Comparison Type Label:

DIF: Different comparison

EQL: Equal comparison (no significant difference)

SUP+: Positive superlatives

SUP-: Negative superlatives

SUP: Superlatives that do not specify positivity or negativity

COM+: Positive comparison

COM-: Negative comparison

COM: Comparison that does not specify positivity or negativity

Data Structure:

The training dataset comprises 60 different documents, each containing sentences with their corresponding quintuples.

Within each document, sentences featuring comparisons are paired with corresponding sets of quintuples.

Each comparative sentence and its associated quintuples consist of the following elements:

1. Sentence: The textual content of the sentence.

2. Quintuple: Information extracted from the comparative sentence, encoded in JSON format. Each line represents one quintuple.

The quintuple components are represented as lists, with elements in the format: order_in_the_sentence&&word.

Example:

Bên cạnh đó, việc bổ sung cải tiến SoC mới đã giúp hiệu suất Galaxy S23 Ultra vượt trội hơn Galaxy Z Fold 4 với chip Snapdragon 8 Gen 1.
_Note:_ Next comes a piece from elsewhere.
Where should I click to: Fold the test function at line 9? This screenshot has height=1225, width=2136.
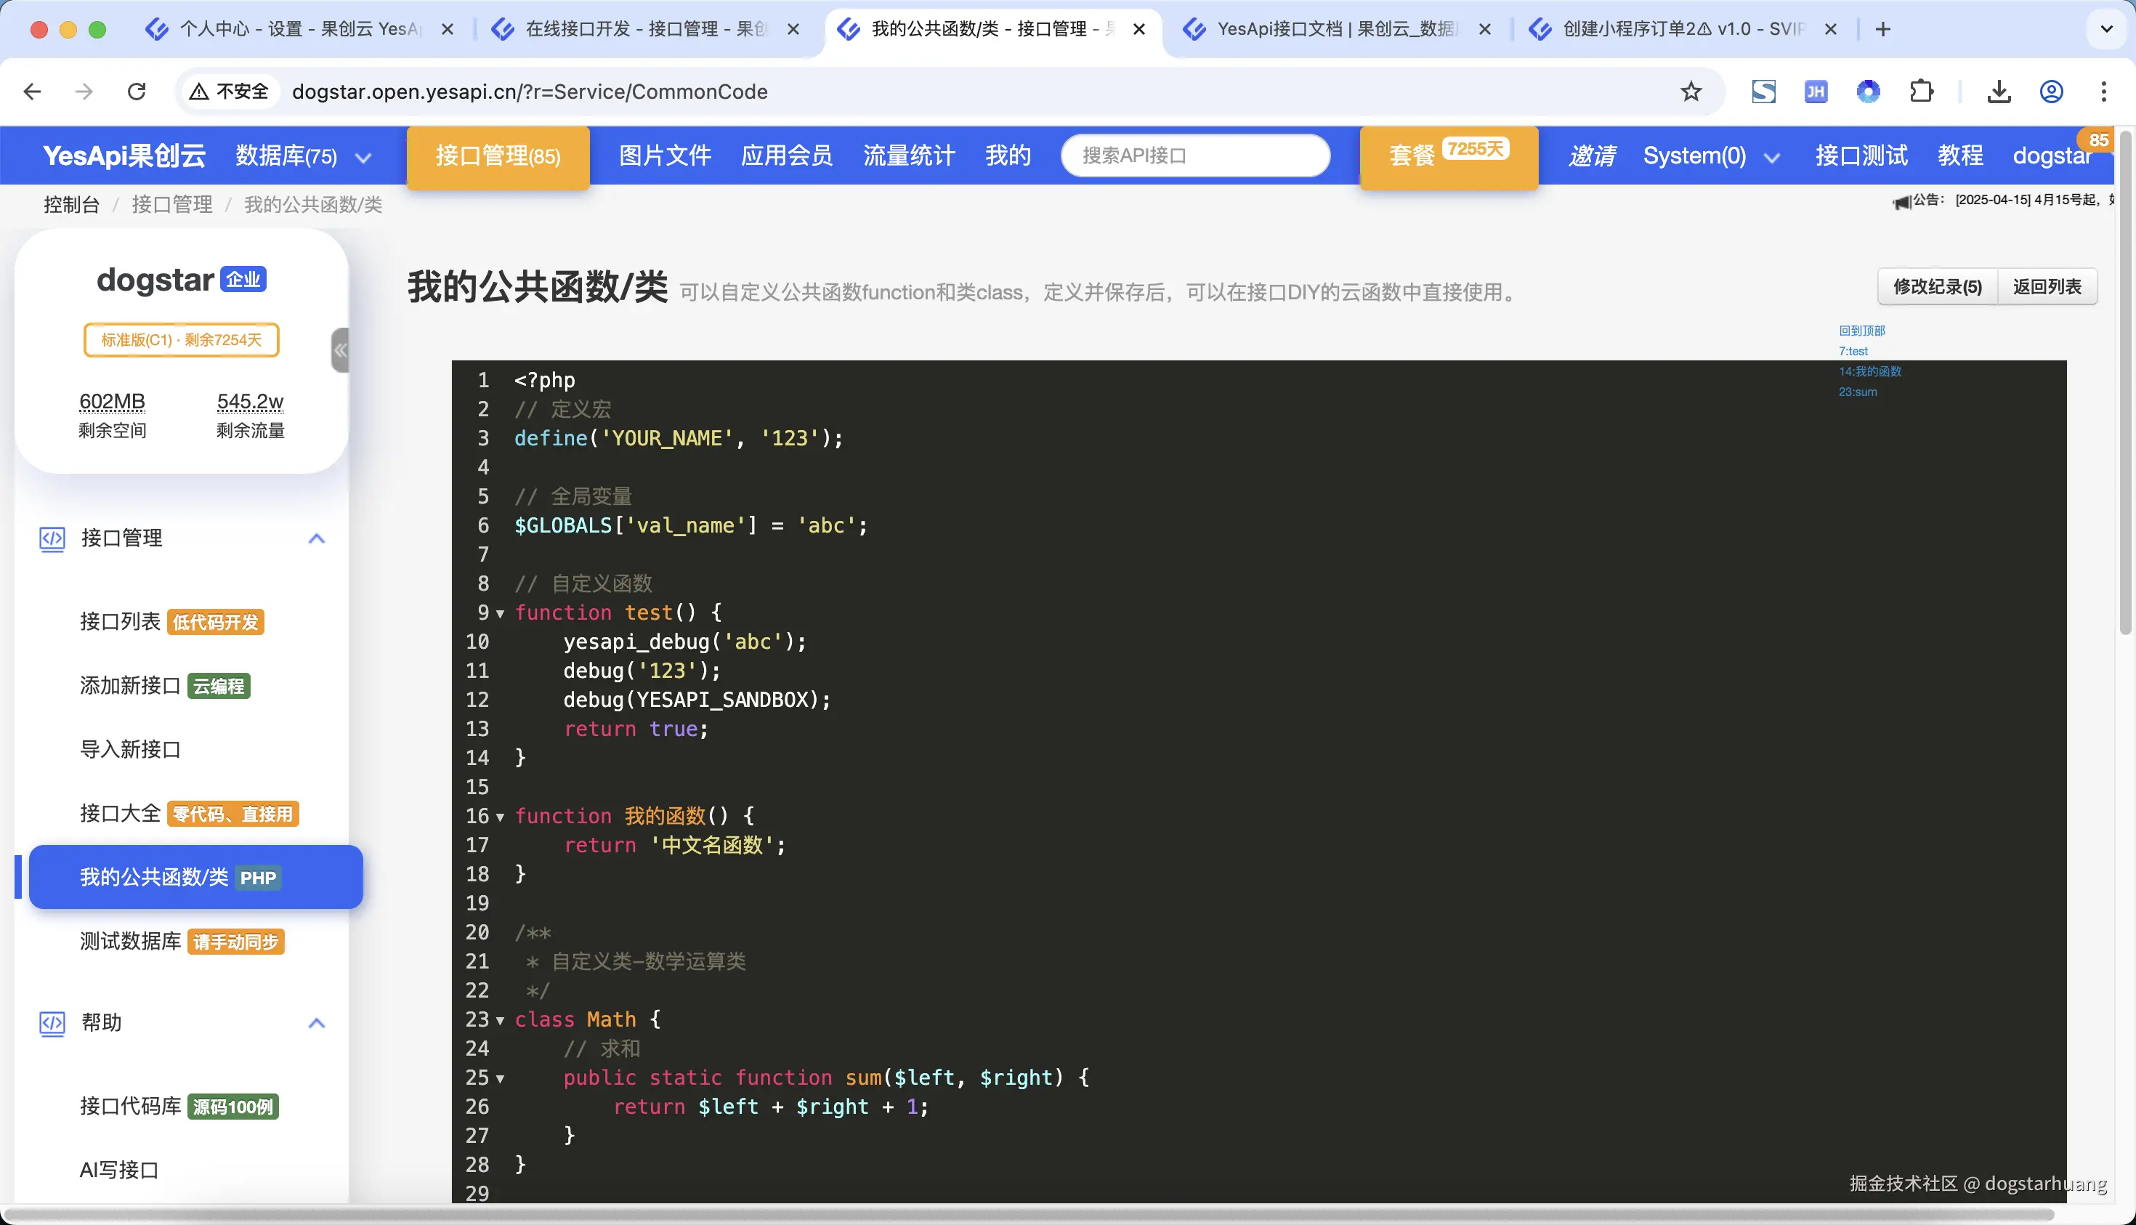(x=500, y=613)
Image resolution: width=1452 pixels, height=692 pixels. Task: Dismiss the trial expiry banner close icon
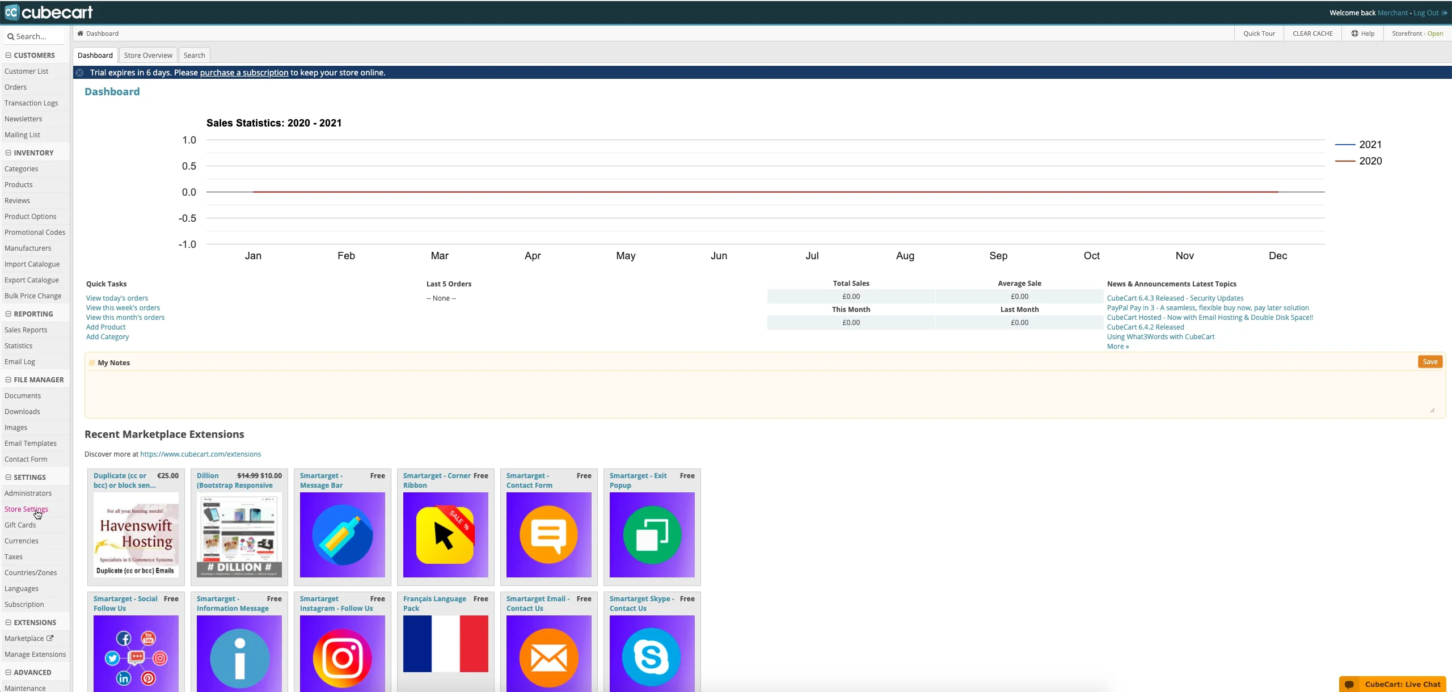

{"subject": ["16&&Galaxy", "17&&S23", "18&&Ultra"], "object": ["22&&Galaxy", "23&&Z", "24&&Fold", "25&&4"], "aspect": ["14&&hiệu", "15&&suất"], "predicate": ["19&&vượt", "20&&trội", "21&&hơn"], "label": "COM+"}

Note: It's important to note that one sentence may have multiple associated quintuples, reflecting different aspects or comparisons within the same sentence.